| TASK REQUIREMENTS |
1 - List every core sector that the article on developing skilled energy professionals says India is focusing on for more investment.
2 - Echo the article on developing skilled energy professionals word for word, starting with "Developing skilled professionals" and going on through "need specialised manpower.".
3 - Carry on the article on developing skilled energy professionals from the point where it stops.

| DOCUMENT EXCERPT |
Developing skilled professionals in the energy domain is crucial
Energy has been and will remain an intriguing sector. Management of energy resources is vital for the economic growth of any country. The Indian economy is looking to get back on a higher growth trajectory with the new government working on several initiatives and reforms to boost industrial activity. India is focusing on getting more investment in the core sectors—power, oil & gas, steel, roads and other infrastructure—since it results in multiplier effect on income generation. However, the requirements of organisations operating in the power and oil & gas sectors are not limited to capital investment and infrastructure; they need specialised manpower.
Since June 2013, the Project Monitoring Group (PMG) has facilitated clearance to 180 projects that entail an investment of R6.5 lakh crore. There are around 220 projects, worth R11 lakh crore, which are expected to be cleared soon. Most of these are from the energy sector or critically related to the energy sector. The 12th Five Year Plan envisages power generation capacity of 1 lakh MW. Considering this, the Central Electricity Authority (CEA) is looking towards a manpower requirement of 7.4 lakh personnel to man the targeted power generation capacity.

| DATASET SECTION |
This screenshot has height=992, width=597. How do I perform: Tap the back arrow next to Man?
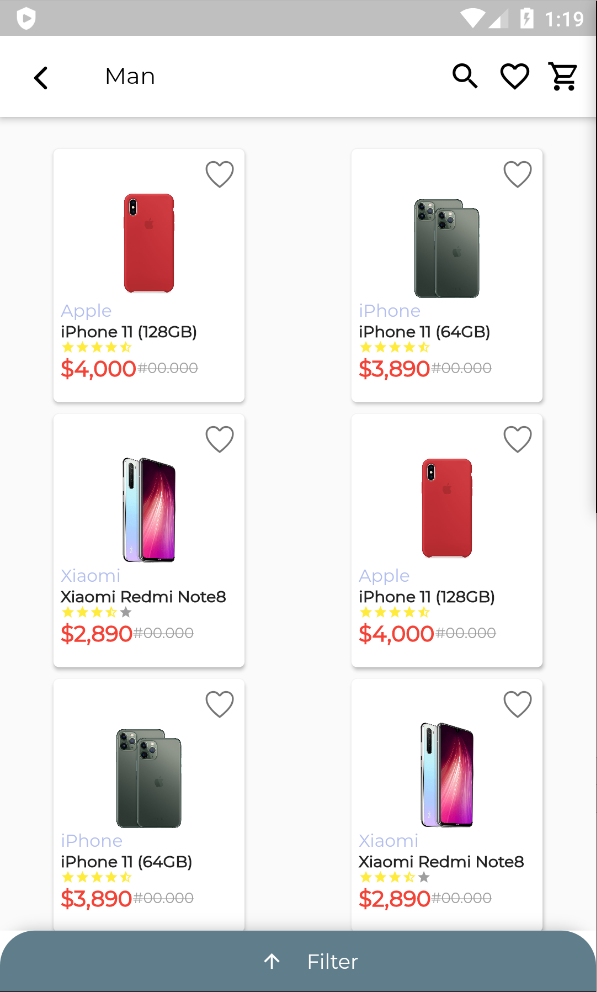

| ANSWERS BELOW |
1 - power, oil & gas, steel, roads, other infrastructure

2 -
Developing skilled professionals in the energy domain is crucial
Energy has been and will remain an intriguing sector. Management of energy resources is vital for the economic growth of any country. The Indian economy is looking to get back on a higher growth trajectory with the new government working on several initiatives and reforms to boost industrial activity. India is focusing on getting more investment in the core sectors—power, oil & gas, steel, roads and other infrastructure—since it results in multiplier effect on income generation. However, the requirements of organisations operating in the power and oil & gas sectors are not limited to capital investment and infrastructure; they need specialised manpower.

3 -
These numbers depict only the jobs created from the projects which have been commissioned and generating electricity. These stimuli need to be matched with the availability of trained manpower for this sector. The companies in the energy sector need to understand the aspects of marketing, finance and other functional areas in the realm of the energy sector. Without getting the requisite skill, i.e. the ability to apply functional management knowledge to the energy domain, these companies run the risk of being ‘sub-prime category’ for getting bank loans.
Oil & gas
India imports around 80% of its crude oil requirements. Natural gas demand in the country is 242 mmscmd but the supply is just 134 mmscmd, including imports. The government has initiated reforms in the exploration and production of oil & gas. Natural gas price has been hiked to $5.61 from $4.2. There is a promise of providing a premium to gas from difficult fields, i.e. very deep water basins. Such steps are expected to bring renewed interest among the oil & gas companies to participate in the next NELP round. As many as 10 new LNG regasification terminals are being planned, which implies an investment of R50,000 crore. The deregulation of diesel prices is bringing back private refiners in the retail segment. Retail outlets by RIL, Essar and Shell will be rolled out and this offers huge employment opportunities.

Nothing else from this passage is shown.